-- Exercise --
Could you return, exactly as written, every line from the one containing "Click the 13.11 y-axis tick label" through the last line of the entries below, leaving out the pictures?

▬▬▬▬▬▬▬▬▬▬

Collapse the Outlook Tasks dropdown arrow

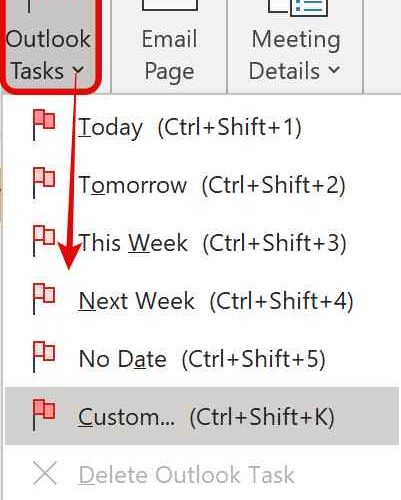(78, 70)
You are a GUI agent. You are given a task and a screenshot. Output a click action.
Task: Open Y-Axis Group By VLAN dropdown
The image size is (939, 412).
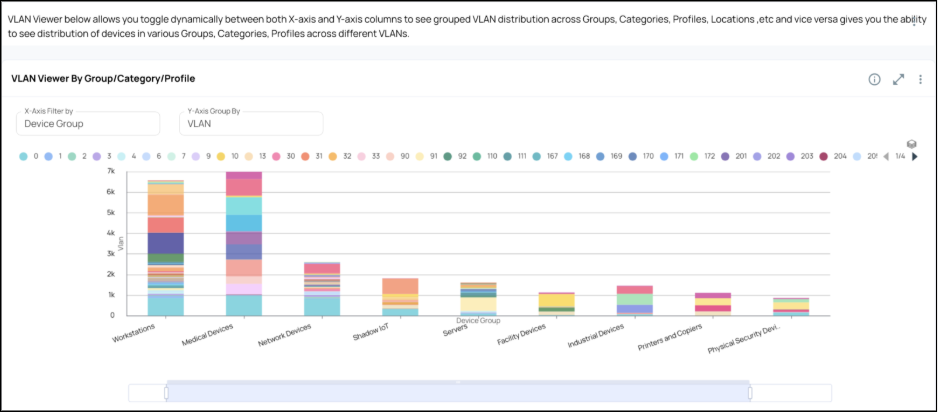(x=250, y=123)

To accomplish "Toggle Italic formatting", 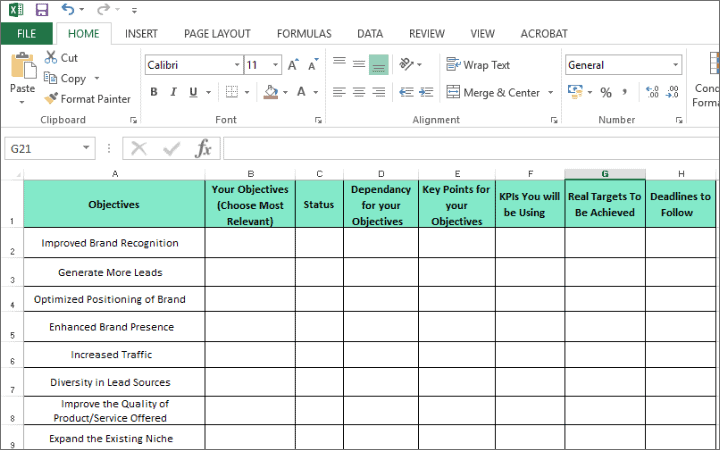I will (x=173, y=92).
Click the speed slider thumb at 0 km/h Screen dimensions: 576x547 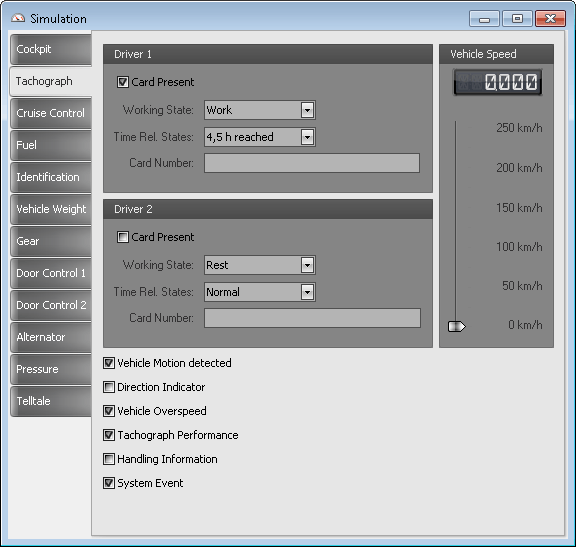(457, 326)
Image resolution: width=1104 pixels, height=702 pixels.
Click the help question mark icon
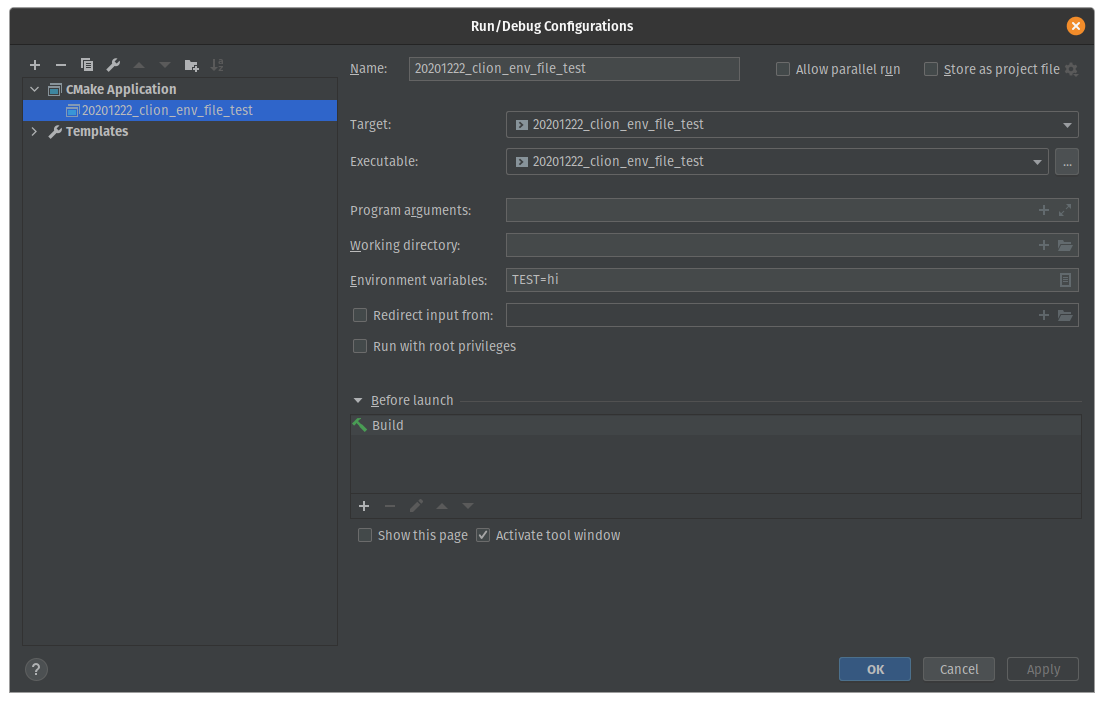(x=36, y=670)
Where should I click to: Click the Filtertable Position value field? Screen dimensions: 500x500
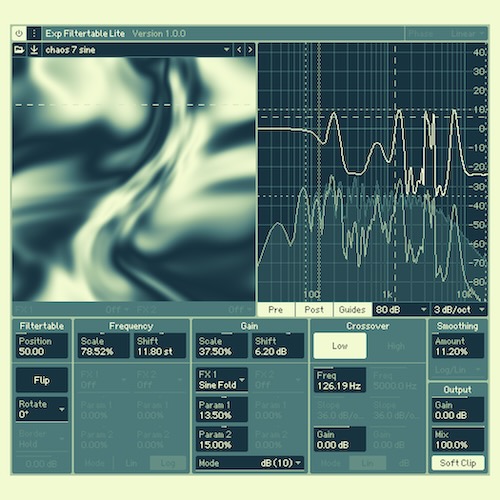(42, 346)
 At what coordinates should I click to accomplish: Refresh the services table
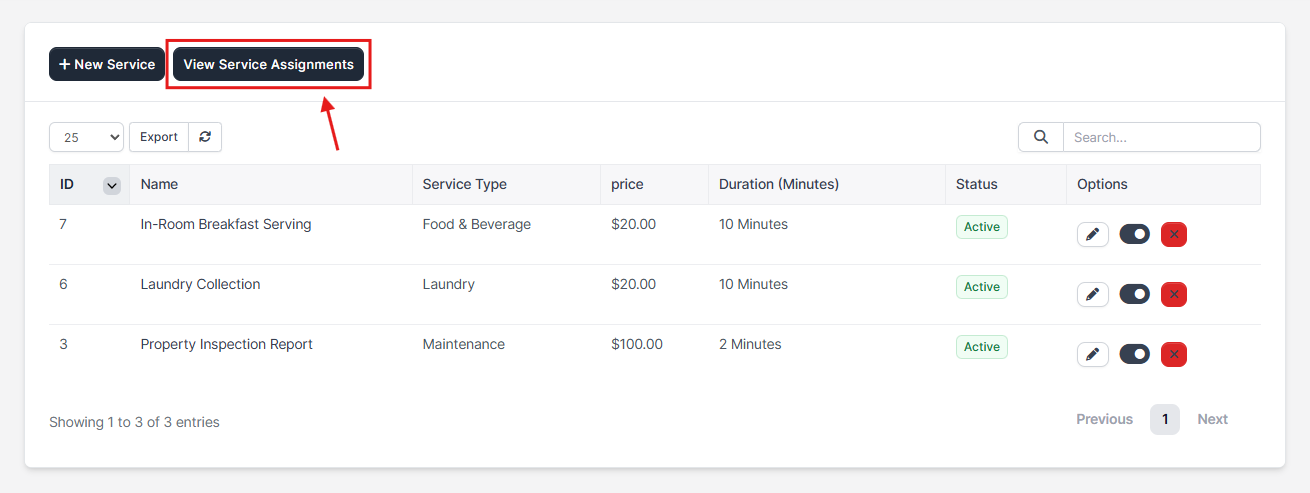(205, 137)
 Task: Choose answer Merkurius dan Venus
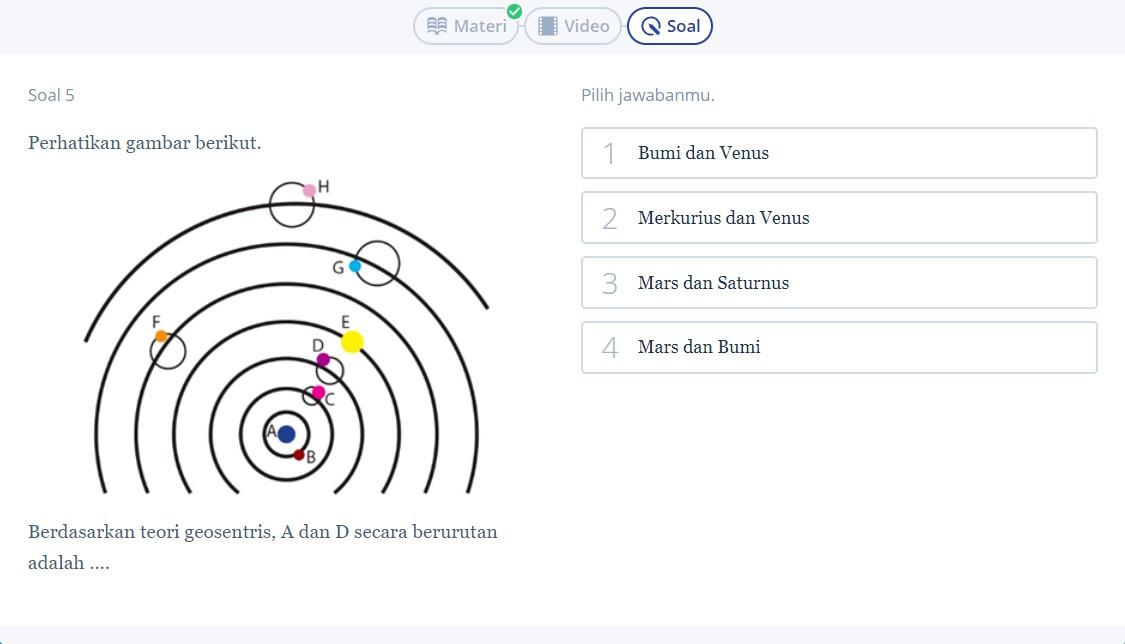coord(839,217)
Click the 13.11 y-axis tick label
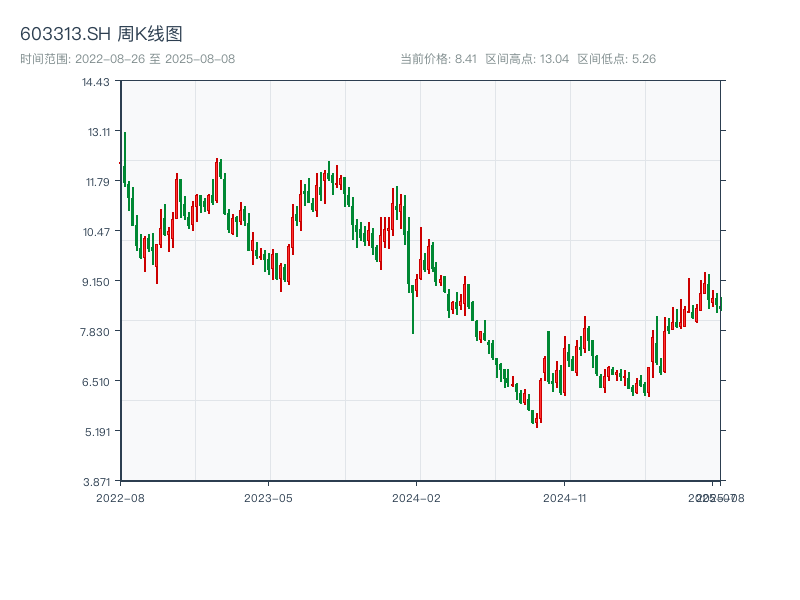 tap(96, 132)
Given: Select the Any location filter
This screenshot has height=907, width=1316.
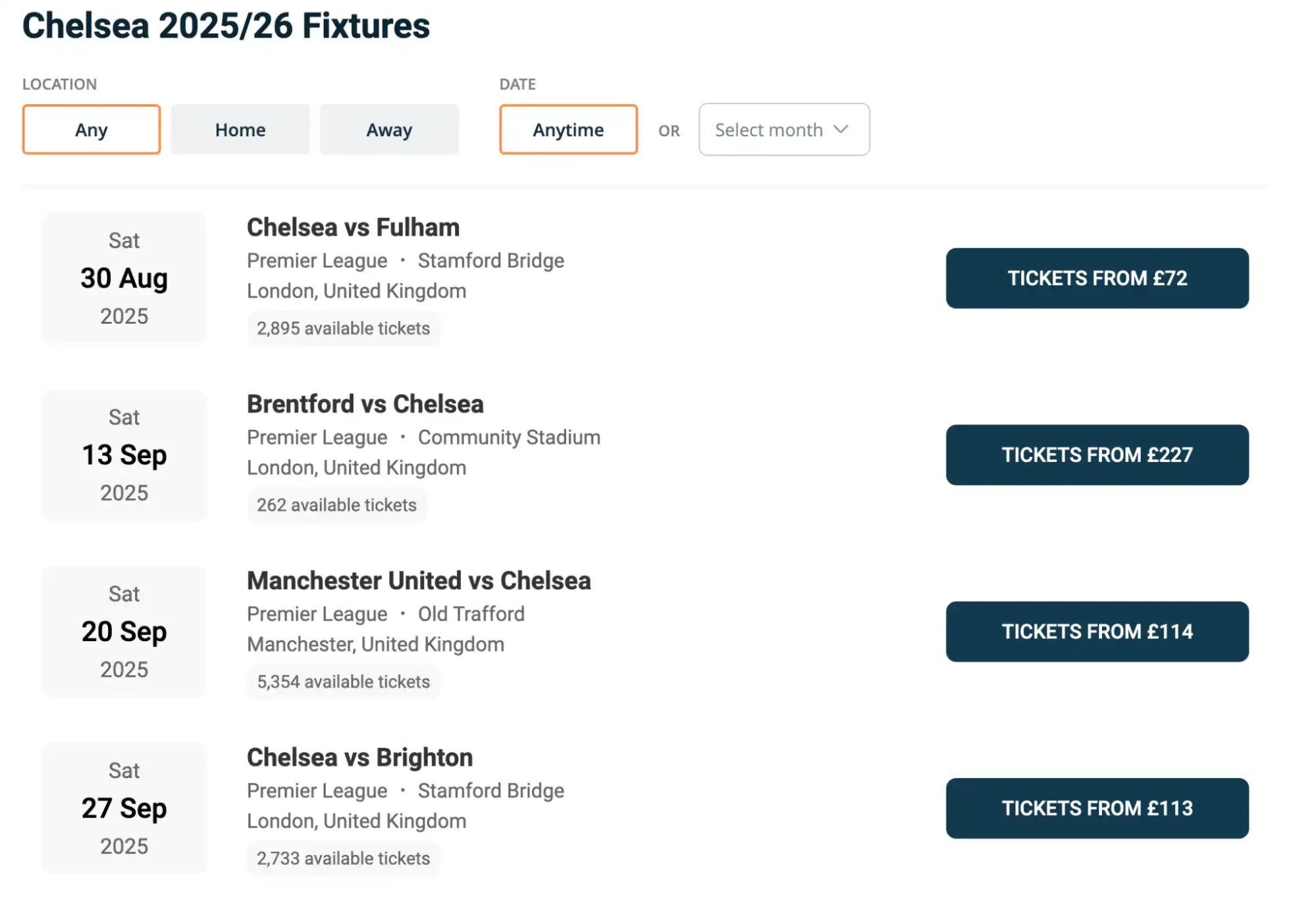Looking at the screenshot, I should coord(91,130).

▬▬▬▬▬▬▬▬▬▬

-- Exercise output --
Click the 13.11 y-axis tick label
 tap(96, 132)
Given: Select the Any location filter
This screenshot has height=907, width=1316.
Looking at the screenshot, I should coord(91,130).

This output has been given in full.